Umfrage unter Führungskräften zeigt: Gender-Debatten müssen sein

Deutschland, ein Paradies für Gleichstellung? Diesen Eindruck scheinen Führungskräfte laut einer Untersuchung zu haben. Doch die Zahlen sind ein Weckruf.

Verdient sie so viel wie er? Schön wär’s. Führungskräfte in Deutschland sehen kein Problem bei der Gleichstellung – zumindest nicht im eigenen Unternehmen (Symbolbild).
Verdient sie so viel wie er? Schön wär’s. Führungskräfte in Deutschland sehen kein Problem bei der Gleichstellung – zumindest nicht im eigenen Unternehmen (Symbolbild).imago

Es scheint wie eine gute Nachricht: Die Mehrheit der Führungskräfte in Deutschland hat nicht den Eindruck, dass es in ihrem Unternehmen Probleme mit Gleichstellung gibt. Dabei spielt es keine Rolle, ob der Chef ein Mann oder eine Frau ist. Beide Geschlechter sind zufrieden. Das ist (eines) der zentralen Ergebnisse des Führungskräfte-Radars 2021, das die Bertelsmann-Stiftung gemeinsam mit der Universität Witten/Herdecke erhoben hat. Dafür wurden 1026 Führungskräfte in kleinen, mittleren und großen Unternehmen befragt.

Umfrage unter Führungskräften: Männer und Frauen sind sich einig

Und die Zahlen lassen aufhorchen: Für fast 75 Prozent der Befragten macht das Geschlecht der Führungskraft im eigenen Unternehmen keinen Unterschied. 81,7 Prozent sehen keine Geschlechterkonflikte. Fast 77 Prozent geben an, dass die Gehälter unabhängig vom Geschlecht gezahlt werden.

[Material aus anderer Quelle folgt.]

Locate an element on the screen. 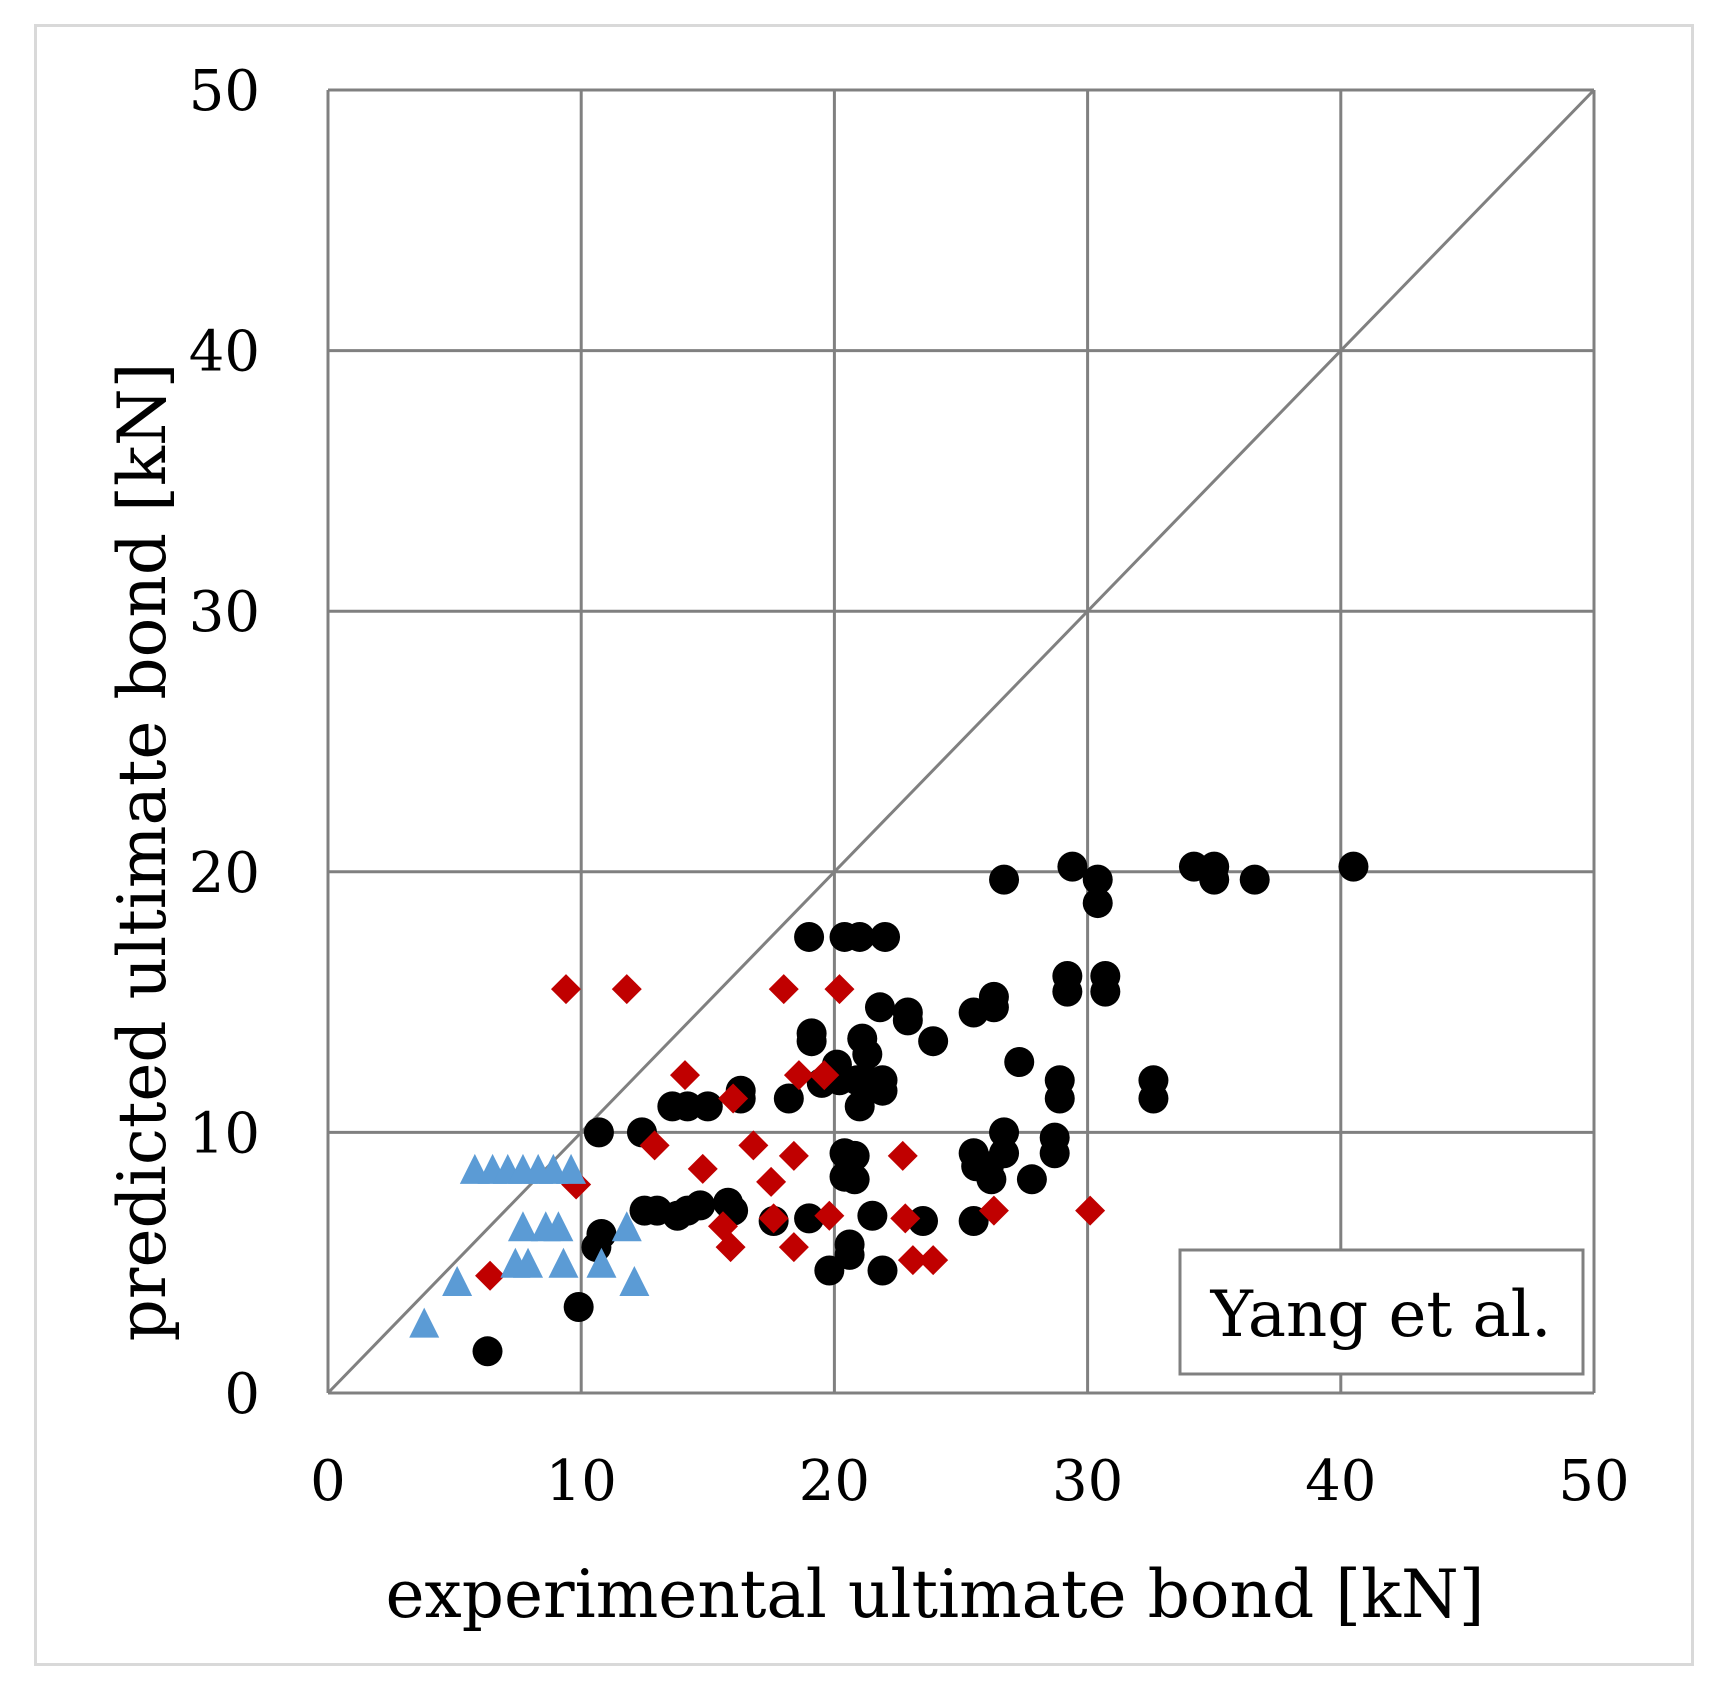 The width and height of the screenshot is (1731, 1686). y-tick-label-0: 0 is located at coordinates (242, 1394).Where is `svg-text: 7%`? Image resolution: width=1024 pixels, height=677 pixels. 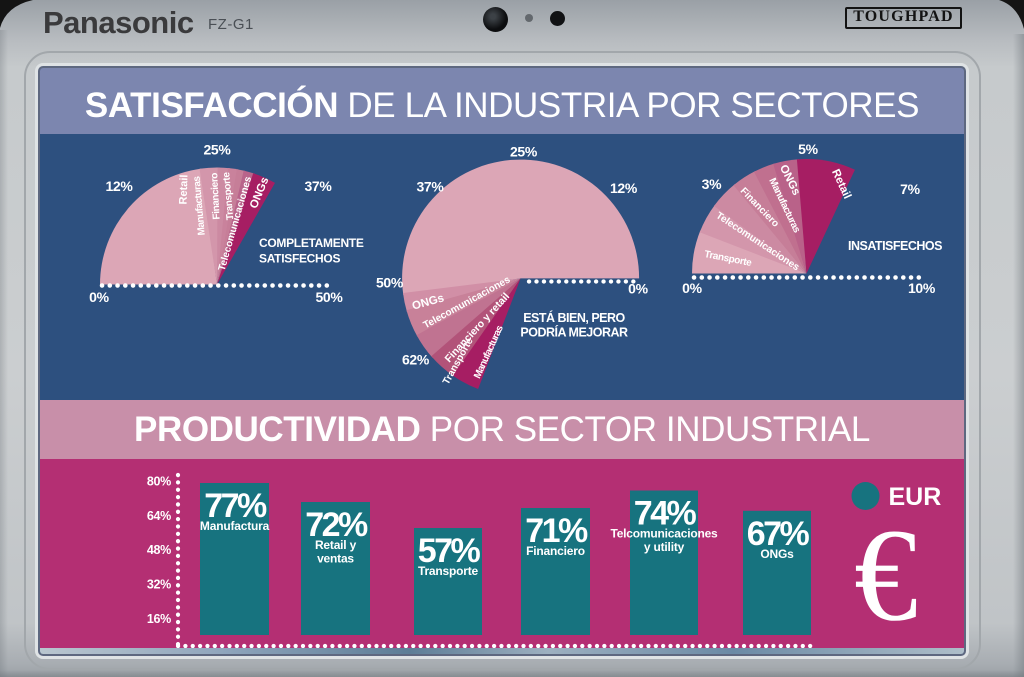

Wohlgemerkt: Auch hier sind sich Männer und Frauen einig. Deutschland, ein Gleichstellungsparadies. Debatten über Gender, ungleiche Entlohnung und ungerechte Aufstiegschancen – war da was?

Nun: Ganz so einfach ist es nicht. Im Umkehrschluss bedeuten die Zahlen nämlich, dass ein nicht unerheblicher Teil der Spitzenkräfte sehr wohl Mängel sieht. Beispiel sexuelle Belästigung: Wenn 82,5 Prozent der Befragten angeben, dass im Unternehmen konsequent dagegen angegangen wird, ist das kein Ergebnis, auf dem man sich ausruhen kann, ja darf – denn fast jeder Fünfte sieht es anders.

Selbsteinschätzung und gesellschaftlicher Diskurs klaffen auseinander

Hinzu kommt: Der Blick auf die eigene Organisation kann getrübt sein. Die Diskrepanz zwischen öffentlichem Diskurs und betrieblicher Selbsteinschätzung ist augenscheinlich. Für ein unscharfes Bild spricht die Tatsache, dass eine höhere Führungsebene mit einem positiveren Bild von Gleichstellung einhergeht. Mit anderen Worten: Die Realität an der Basis ist eine andere als die in leitender Position. Dagegen hilft nur, die Zustände im Unternehmen stets zu hinterfragen. Und Gender-Debatten zuzulassen – auch wenn sie manchmal wehtun.